Dear Penrod Reader,

A few comments before we begin.  What follows is not of interest to everyone.

If you are a local congregant, happy with your weekly worship at Shepherd’s Grove and unconcerned about other matters, this is not for you.  You should continue to be blessed with your fellowship and the quiet enjoyment of the services.

If you are a Penrod reader from somewhere else and you come to this site to learn about this ministry, this is an editorial. Which means it is clearly labeled as opinion, mine.  Should you read things here that concern you, I would encourage you to read – carefully – what others write and form your own opinions.

There is nothing here that I am writing because I feel the need to say mean things. To the contrary I’ve invested my time in this because I care deeply about the legacy of this beloved ministry and I would like to see it succeed.


      Jim Kirkland


Part Two

I only met Bobby Schuller personally last year.  I’ve watched him grow and mature since he was born, but I saw him as “another Schuller,”  aloof; distant; too busy with more important things to know most people in the local congregation. I was wrong.

One of my friends told me “Bobby would like you to know him for who he is, not just as a Schuller.”  We spent time together, and I came away very impressed.  The Bobby I met was open, caring, energetic, friendly – all the things I wanted him to be.  At that time there were a number of people still going through a healing process and I think he helped us get past that, so we could move on.

At the same time Bobby was going through a time of change, too.  He had been serving CCM as a volunteer and leading Tree of Life as Pastor with minimal compensation – no regular paycheck from either ministry.  Suddenly, he started showing up with new ties, then new suits, and before long a new car and a paycheck.  All from one influential donor.

Quickly Bobby changed, becoming the person I had first envisioned.  I became someone who was only useful to him and his ministry if I agreed with everything he and his donor said and did.  Most of my emails went unanswered. The only time I hear from  him now is  when he wants to tell me how much I am “hurting” the ministry by asking questions and letting people know what is going on.

What happened?  Bobby surrounded himself with a small inner circle of people who tell him how great he is. This, and the money went to his head!  It is painful for those of us who care to watch.

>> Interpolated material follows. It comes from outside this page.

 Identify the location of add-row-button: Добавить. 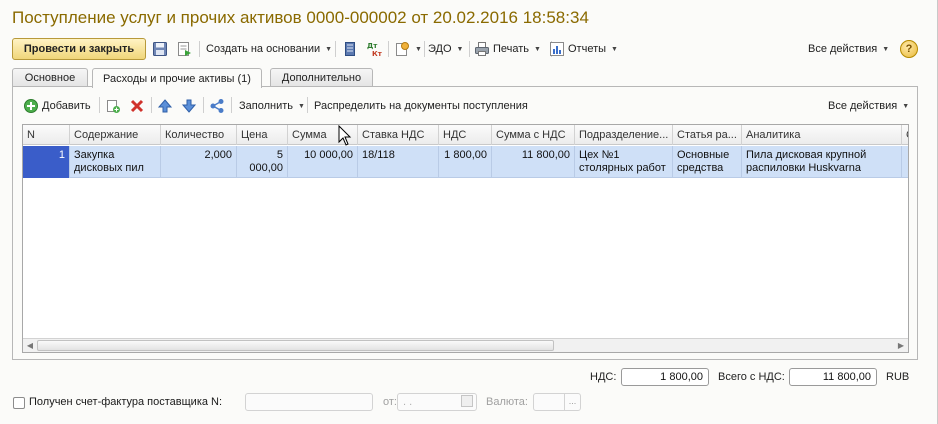
(57, 106).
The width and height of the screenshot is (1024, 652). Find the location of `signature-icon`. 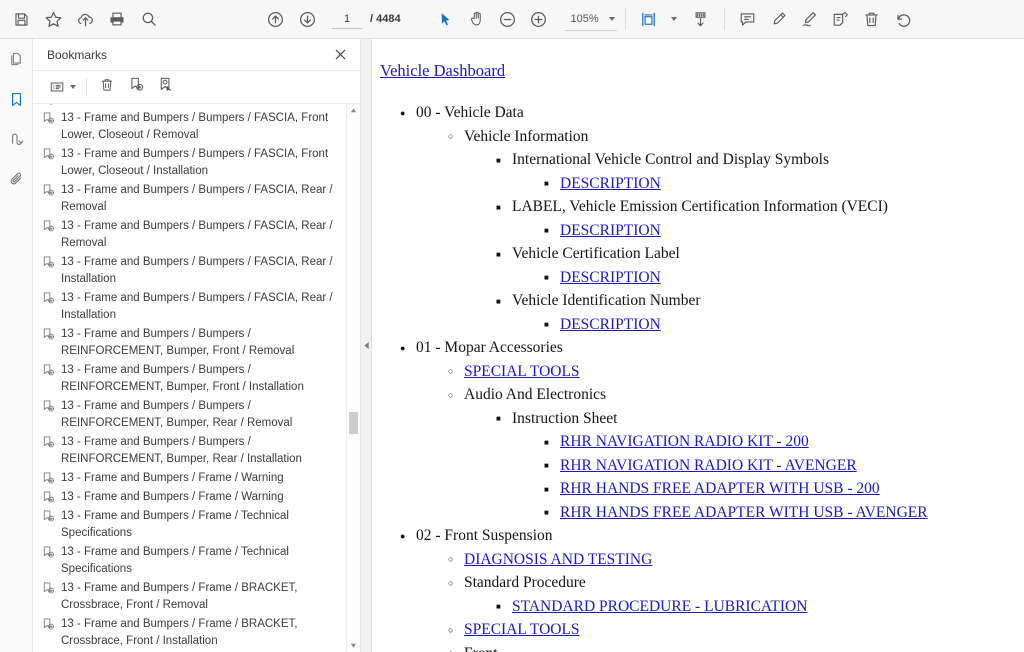

signature-icon is located at coordinates (810, 19).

Several people who work with him regularly put it this way – “He doesn’t know what he doesn’t know.”

I don’t talk to everyone in the congregation, but the people I know all say the same thing – Bobby has changed, and no one likes what they see.  This includes Board members – even people close to the donor.

Everyone agrees that there’s a solution. Bobby needs a mentor – badly.  He’s young and he has immense potential, but I (and many others) fear that he is on a dangerous path, guided by people who have their own self-interest replacing good judgment.  He can’t grow into the role he deserves without help.  The same help that made his grandfather what he became.

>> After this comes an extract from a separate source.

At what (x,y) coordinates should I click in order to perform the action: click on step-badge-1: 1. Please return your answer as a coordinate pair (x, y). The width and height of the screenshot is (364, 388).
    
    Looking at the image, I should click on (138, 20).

I need to pause here and point out that this is only partially Bobby’s fault.  Let’s put ourselves in his shoes for a moment.  What would you do if you went to a staff gathering and one of your esteemed leaders stands up in front of the group and asks everyone to applaud Bobby for “saving the ministry”?  I’m sure Bobby was appalled – what could he do?  Then his donor regularly disrupts the monthly Friday meetings with her “I see Jesus in your eyes” rants, embarrassing everyone.  What is he to do?  That’s his paycheck talking!

I’ll go a step further.  If we sit back and do nothing, we’re responsible, too.  Bobby is worth our support, and we’re not helping him if we let this continue.

Let’s all follow Bobby’s own teaching from this week’s message – always be true to your conscience!

Bobby, if you follow this advice, everything will be fine.